We are seeing more organisations that enter into the ESG reporting process take a step back from the metrics and measures during the process to ask: what are we really trying to achieve, and does this tell our story in a way that not only speaks to our key audiences, but serves our best interests.

3. Bridging the finance and communications gap

We’re also seeing where ESG can bridge that gap between finance and communications.

ESG is at its best when treated as a ‘merger of equals’ between finance and communications.

It requires a meeting of minds between the specialists in these areas. Finance people need to be thinking strategically about communications, and have to be wiling to recognise the value beyond the bottom line.

And communications people need to be prepared to get to grips with finance, and consider it in the context of everyday PR issues.

There is a natural intersection between finance and comms: in how it is deployed to serve the organisation and its customers. This connection is now being made explicit via ESG and sustainable finance transactions.

It makes the message clear that finance is not being done for finance’s sake.
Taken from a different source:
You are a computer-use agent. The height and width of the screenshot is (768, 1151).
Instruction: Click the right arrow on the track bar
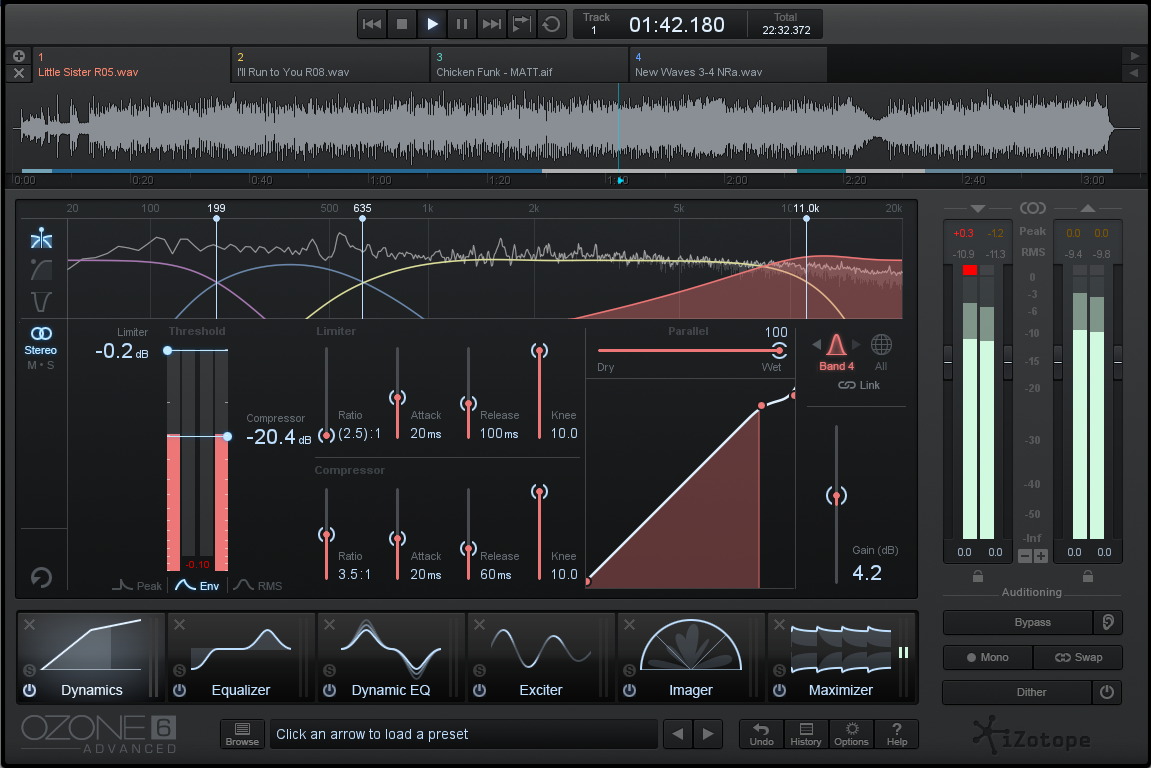point(1135,57)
It’s there to serve the business plan and the wider corporate strategy. This is where the finance story becomes much bigger than a transaction; it’s about the wider value it delivers, and how it helps an organisation meet its objective and core purpose.
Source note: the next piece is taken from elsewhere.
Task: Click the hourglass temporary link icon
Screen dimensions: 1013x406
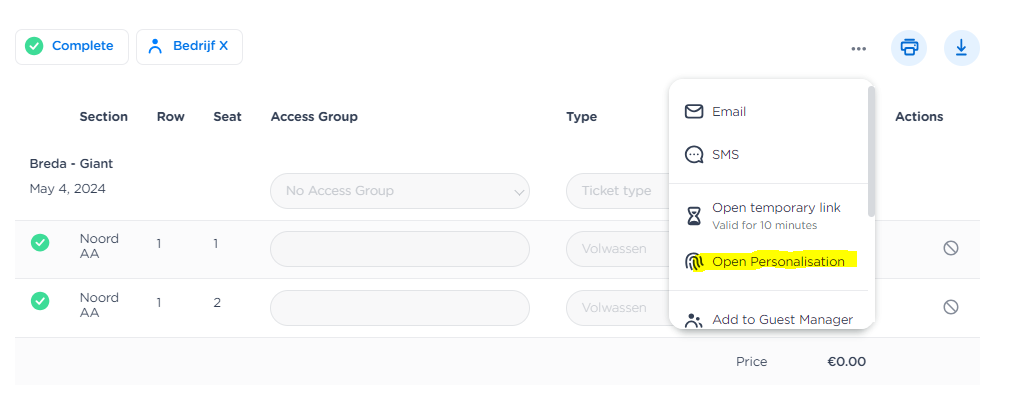Action: (694, 215)
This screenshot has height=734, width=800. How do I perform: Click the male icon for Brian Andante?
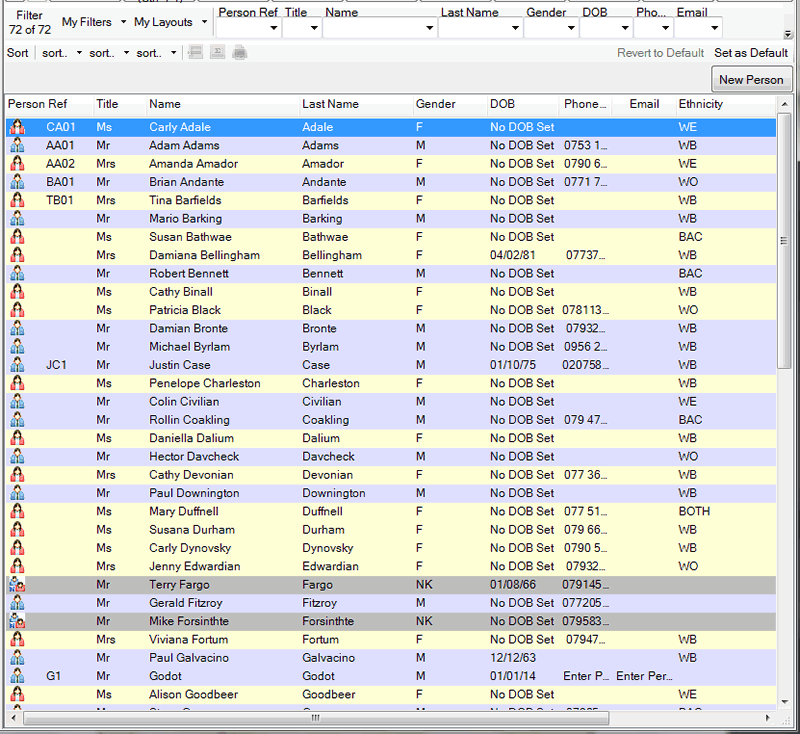point(17,183)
You can have the clearest vision in the world, but no business will achieve its purpose or its objectives without financial strength.

In conclusion

We continue to share the view that ESG is a bare minimum for any business. It places what businesses should be doing anyway into a framework, with the intention to deliver measurability and accountability. But it can also set organisations on a path to a greater end-goal: a commitment to positive environmental and social impact.

The real value here isn’t a marginal saving on a funding transaction with an ESG label on it.

It’s about demonstrating a commitment to key values and principles; behaviours and performance of the business; and a step towards a fairer, better society and a greener, more sustainable environment.

It also happens to be a significant opportunity for organisations to demonstrate their values, how they are managing material risks that have traditionally sat outside a P&L, to tell their story and set out what they stand for and where they’re heading as a purpose-driven business.

This combination of finance and communications is actually the best of both worlds. A narrative that can be evidenced gives your story the credibility it needs.